● WHAT TO WORK ON:
Retype the data in its entirety, with no word changed.

● DATA TO EXAMINE:
━━━━━━━━━━━━━━━━━━━━━━━━━━━━━━

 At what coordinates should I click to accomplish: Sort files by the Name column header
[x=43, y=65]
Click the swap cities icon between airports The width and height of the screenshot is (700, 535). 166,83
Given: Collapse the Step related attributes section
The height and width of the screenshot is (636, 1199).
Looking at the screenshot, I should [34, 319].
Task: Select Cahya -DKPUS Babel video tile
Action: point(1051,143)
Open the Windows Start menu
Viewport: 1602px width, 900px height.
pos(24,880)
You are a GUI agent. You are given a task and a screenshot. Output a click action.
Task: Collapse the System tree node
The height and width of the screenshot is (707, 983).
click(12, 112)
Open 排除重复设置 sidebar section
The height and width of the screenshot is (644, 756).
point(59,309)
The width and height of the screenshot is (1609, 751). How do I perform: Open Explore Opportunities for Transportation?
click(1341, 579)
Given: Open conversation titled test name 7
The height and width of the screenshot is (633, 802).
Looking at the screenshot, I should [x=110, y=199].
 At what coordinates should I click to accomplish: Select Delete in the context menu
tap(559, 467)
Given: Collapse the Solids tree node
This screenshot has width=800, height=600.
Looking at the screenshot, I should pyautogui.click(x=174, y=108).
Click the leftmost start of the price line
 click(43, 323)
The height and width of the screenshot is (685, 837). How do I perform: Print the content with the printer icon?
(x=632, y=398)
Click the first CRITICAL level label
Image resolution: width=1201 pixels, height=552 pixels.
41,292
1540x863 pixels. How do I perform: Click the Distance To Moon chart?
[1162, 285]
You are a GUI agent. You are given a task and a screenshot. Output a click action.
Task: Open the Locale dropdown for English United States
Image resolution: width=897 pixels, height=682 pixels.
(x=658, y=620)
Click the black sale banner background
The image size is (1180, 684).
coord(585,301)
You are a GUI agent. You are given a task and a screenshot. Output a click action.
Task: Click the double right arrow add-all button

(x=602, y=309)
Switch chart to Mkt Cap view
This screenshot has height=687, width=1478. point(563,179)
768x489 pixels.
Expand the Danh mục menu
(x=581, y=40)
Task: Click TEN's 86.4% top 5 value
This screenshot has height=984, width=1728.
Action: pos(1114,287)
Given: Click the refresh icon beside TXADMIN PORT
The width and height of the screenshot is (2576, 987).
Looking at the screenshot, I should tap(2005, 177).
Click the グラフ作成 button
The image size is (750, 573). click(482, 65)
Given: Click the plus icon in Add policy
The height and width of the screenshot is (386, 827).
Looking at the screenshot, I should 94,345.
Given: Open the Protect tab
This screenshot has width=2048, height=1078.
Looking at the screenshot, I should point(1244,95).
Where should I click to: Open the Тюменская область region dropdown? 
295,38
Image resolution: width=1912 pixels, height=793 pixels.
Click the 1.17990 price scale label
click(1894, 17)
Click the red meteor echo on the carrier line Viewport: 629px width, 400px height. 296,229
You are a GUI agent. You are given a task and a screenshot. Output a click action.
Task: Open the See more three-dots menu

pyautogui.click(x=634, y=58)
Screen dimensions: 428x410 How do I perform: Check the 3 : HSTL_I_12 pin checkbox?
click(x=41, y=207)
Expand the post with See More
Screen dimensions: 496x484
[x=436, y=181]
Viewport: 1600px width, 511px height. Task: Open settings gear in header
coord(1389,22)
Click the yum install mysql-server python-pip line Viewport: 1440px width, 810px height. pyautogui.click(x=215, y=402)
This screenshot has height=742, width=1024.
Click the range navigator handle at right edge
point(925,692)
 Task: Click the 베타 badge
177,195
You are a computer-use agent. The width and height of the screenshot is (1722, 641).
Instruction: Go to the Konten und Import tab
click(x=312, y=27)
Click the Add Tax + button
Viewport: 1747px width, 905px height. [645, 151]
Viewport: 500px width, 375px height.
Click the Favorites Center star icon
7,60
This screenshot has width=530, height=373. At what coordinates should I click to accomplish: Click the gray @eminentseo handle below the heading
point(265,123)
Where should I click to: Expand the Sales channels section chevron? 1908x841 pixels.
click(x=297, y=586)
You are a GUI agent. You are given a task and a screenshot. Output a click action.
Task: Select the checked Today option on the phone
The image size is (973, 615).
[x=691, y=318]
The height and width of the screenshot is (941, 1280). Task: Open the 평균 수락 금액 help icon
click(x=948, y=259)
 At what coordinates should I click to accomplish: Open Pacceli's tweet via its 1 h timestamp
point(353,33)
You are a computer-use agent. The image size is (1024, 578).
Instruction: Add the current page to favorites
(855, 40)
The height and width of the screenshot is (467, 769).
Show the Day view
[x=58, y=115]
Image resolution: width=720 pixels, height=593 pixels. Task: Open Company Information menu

━━━━━━━━━━━━━━━━━━━━━━━━━━━━━━

● ANSWER TO THE EXERCISE:
 At what coordinates should I click to accomplish: Sort files by the Name column header
[x=43, y=65]
Click the swap cities icon between airports The width and height of the screenshot is (700, 535). 166,83
Given: Collapse the Step related attributes section
The height and width of the screenshot is (636, 1199).
Looking at the screenshot, I should [34, 319].
Task: Select Cahya -DKPUS Babel video tile
Action: point(1051,143)
Open the Windows Start menu
Viewport: 1602px width, 900px height.
pos(24,880)
You are a GUI agent. You are given a task and a screenshot. Output a click action.
Task: Collapse the System tree node
The height and width of the screenshot is (707, 983).
click(12, 112)
Open 排除重复设置 sidebar section
The height and width of the screenshot is (644, 756).
point(59,309)
The width and height of the screenshot is (1609, 751). How do I perform: Open Explore Opportunities for Transportation?
click(1341, 579)
Given: Open conversation titled test name 7
The height and width of the screenshot is (633, 802).
Looking at the screenshot, I should [x=110, y=199].
 At what coordinates should I click to accomplish: Select Delete in the context menu
tap(559, 467)
Given: Collapse the Solids tree node
This screenshot has width=800, height=600.
Looking at the screenshot, I should pyautogui.click(x=174, y=108).
Click the leftmost start of the price line
 click(43, 323)
The height and width of the screenshot is (685, 837). How do I perform: Print the content with the printer icon?
(x=632, y=398)
Click the first CRITICAL level label
Image resolution: width=1201 pixels, height=552 pixels.
41,292
1540x863 pixels. How do I perform: Click the Distance To Moon chart?
[1162, 285]
You are a GUI agent. You are given a task and a screenshot. Output a click action.
Task: Open the Locale dropdown for English United States
Image resolution: width=897 pixels, height=682 pixels.
(x=658, y=620)
Click the black sale banner background
The image size is (1180, 684).
coord(585,301)
You are a GUI agent. You are given a task and a screenshot. Output a click action.
Task: Click the double right arrow add-all button

(x=602, y=309)
Switch chart to Mkt Cap view
This screenshot has height=687, width=1478. point(563,179)
768x489 pixels.
Expand the Danh mục menu
(x=581, y=40)
Task: Click TEN's 86.4% top 5 value
This screenshot has height=984, width=1728.
Action: pos(1114,287)
Given: Click the refresh icon beside TXADMIN PORT
The width and height of the screenshot is (2576, 987).
Looking at the screenshot, I should tap(2005, 177).
Click the グラフ作成 button
The image size is (750, 573). click(482, 65)
Given: Click the plus icon in Add policy
The height and width of the screenshot is (386, 827).
Looking at the screenshot, I should 94,345.
Given: Open the Protect tab
This screenshot has width=2048, height=1078.
Looking at the screenshot, I should point(1244,95).
Where should I click to: Open the Тюменская область region dropdown? 
295,38
Image resolution: width=1912 pixels, height=793 pixels.
Click the 1.17990 price scale label
click(1894, 17)
Click the red meteor echo on the carrier line Viewport: 629px width, 400px height. 296,229
You are a GUI agent. You are given a task and a screenshot. Output a click action.
Task: Open the See more three-dots menu

pyautogui.click(x=634, y=58)
Screen dimensions: 428x410 How do I perform: Check the 3 : HSTL_I_12 pin checkbox?
click(x=41, y=207)
Expand the post with See More
Screen dimensions: 496x484
[x=436, y=181]
Viewport: 1600px width, 511px height. Task: Open settings gear in header
coord(1389,22)
Click the yum install mysql-server python-pip line Viewport: 1440px width, 810px height. pyautogui.click(x=215, y=402)
This screenshot has height=742, width=1024.
Click the range navigator handle at right edge
point(925,692)
 Task: Click the 베타 badge
177,195
You are a computer-use agent. The width and height of the screenshot is (1722, 641).
Instruction: Go to the Konten und Import tab
click(x=312, y=27)
Click the Add Tax + button
Viewport: 1747px width, 905px height. [645, 151]
Viewport: 500px width, 375px height.
Click the Favorites Center star icon
7,60
This screenshot has width=530, height=373. At what coordinates should I click to accomplish: Click the gray @eminentseo handle below the heading
point(265,123)
Where should I click to: Expand the Sales channels section chevron? 1908x841 pixels.
click(x=297, y=586)
You are a GUI agent. You are given a task and a screenshot. Output a click action.
Task: Select the checked Today option on the phone
The image size is (973, 615).
[x=691, y=318]
The height and width of the screenshot is (941, 1280). Task: Open the 평균 수락 금액 help icon
click(x=948, y=259)
 At what coordinates should I click to accomplish: Open Pacceli's tweet via its 1 h timestamp
point(353,33)
You are a computer-use agent. The image size is (1024, 578).
Instruction: Add the current page to favorites
(855, 40)
The height and width of the screenshot is (467, 769).
Show the Day view
[x=58, y=115]
Image resolution: width=720 pixels, height=593 pixels. Task: Open Company Information menu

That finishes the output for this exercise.